There is much we can learn from the recently concluded 2012 Olympics. These games were impressive on many fronts — from the opening ceremony, to the daily and perfectly executed competitions to the behind the scenes efficient management — and London, indeed Britain, has a great deal to be proud of. The spirit of the Olympics extends well beyond the competition among nations for gold and it makes sense to reflect on what lessons can be discerned.
An obvious lesson is that talent is the significant relevant factor, not privilege. Too often in other areas of life we reward people either because of a privileged background or some connection that gives them a head start over others. Those who try to cheat the Olympic system are usually found out and they lose out altogether. The rigour with which the International Olympic Committee enforces the focus on talent and a level playing field sends the right message to those talented athletes from small and smaller countries that through hard work their raw talent and ability can translate into success — witness Kirani James from Grenada.

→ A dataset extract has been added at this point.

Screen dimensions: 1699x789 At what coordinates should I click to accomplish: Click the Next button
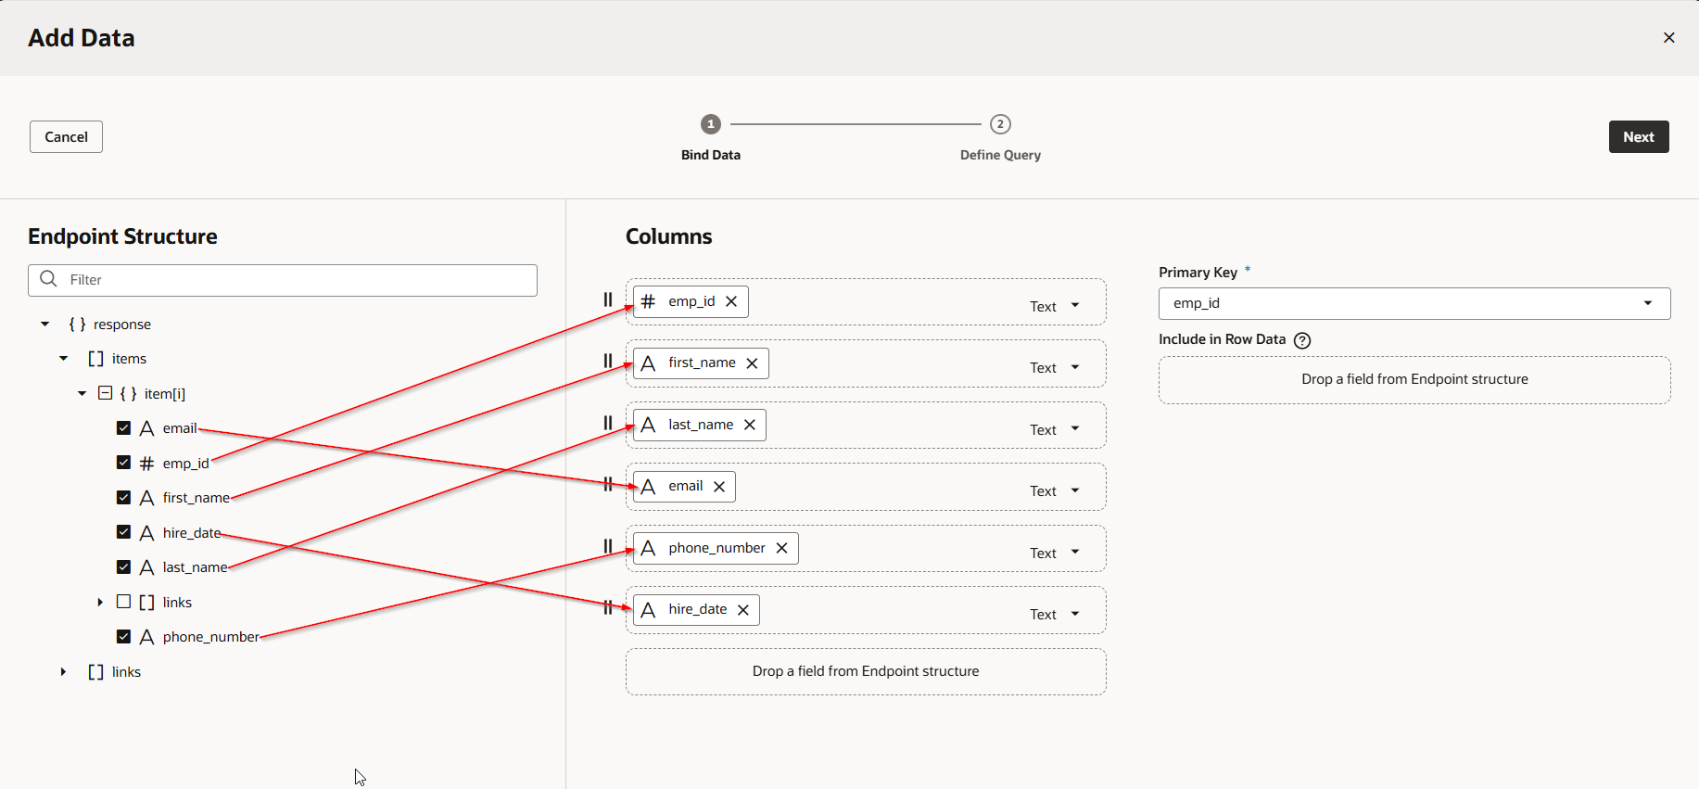[1638, 137]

It is important to note that while there is a focus on winning medals, even those who do not win medals can still showcase their talent and growth. Our own Roy Allen Burch set a new Bermuda record, while just missing out on making the finals. Both he and our national swim coach, Ben Smith, should be applauded for this. Success can come in a multitude of forms.
With the Olympics we see the emergence of national pride that at times may be euphoric but never jingoist. It often has a unifying effect on a country as citizens suspend the daily battles with real and imagined enemies and thrust their support behind their athletes, with momentum gaining as one advances to the next round and the medals are won. There is much to be said about events that can bring a country together, where its citizens come to appreciate that at times the pursuit of the national interest minimises other differences that exist.

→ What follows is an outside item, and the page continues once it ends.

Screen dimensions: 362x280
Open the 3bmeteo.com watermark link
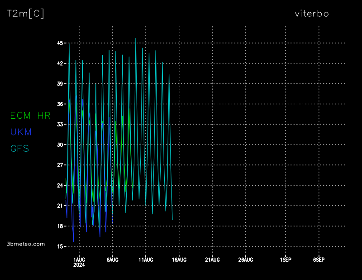point(26,244)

An enduring characteristic of the Olympic spirit is a clearly demonstrated respect for people of all nations and a policy of zero tolerance for those racists and bigots who would tarnish this image through their actions. Their administration of justice in this arena was clear, swift and definitive. A consequence of this is that all athletes and their representatives are more likely to have high confidence levels that there will be minimal factors at play to take their focus away from the games themselves.
Of particular note this year, the Olympics demonstrated that they can adjust their policies and rules given a changed set of realities. Having respect for all religions meant there had to be found a way to accommodate Muslim women who wanted to compete and continue to practice their faith. This was accomplished with little fanfare yet set an important precedent which no doubt will evolve further in 2016. The IOC made the sensible decision to allow Oscar ‘Blade Runner’ Pistorius to compete and, again, set an important precedent for the admission of competitors with prosthetic limbs.

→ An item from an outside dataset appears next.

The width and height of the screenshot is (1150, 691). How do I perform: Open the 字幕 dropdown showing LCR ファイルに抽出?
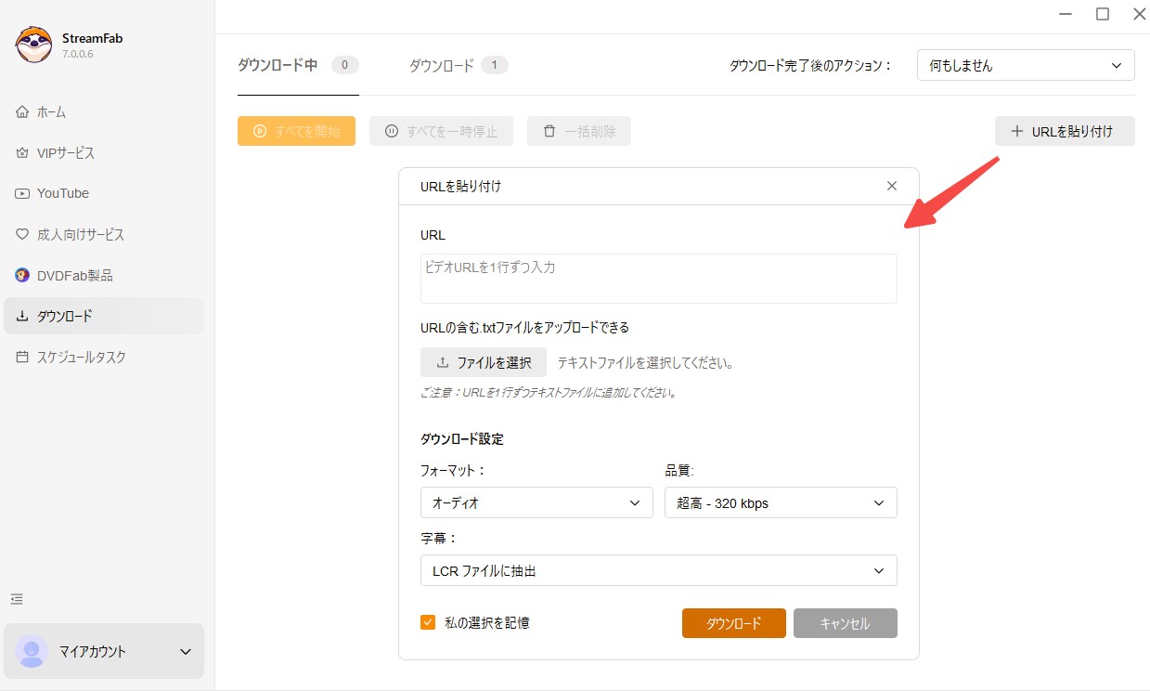point(658,570)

Finally, the infrastructure built for the Olympics provided the backdrop for these impressive Olympics. It is true that there were significant cost over runs — a report from the Said Business School at Oxford University puts it at £8.4 billion, double the original estimate of £4.2 billion — but there is little doubt the tremendous investment into economically depressed areas of London will reap long rewards for the people living there.
The spirit of the Olympics has now been passed on to Rio de Janeiro; the legacy of London is both instructive and encouraging.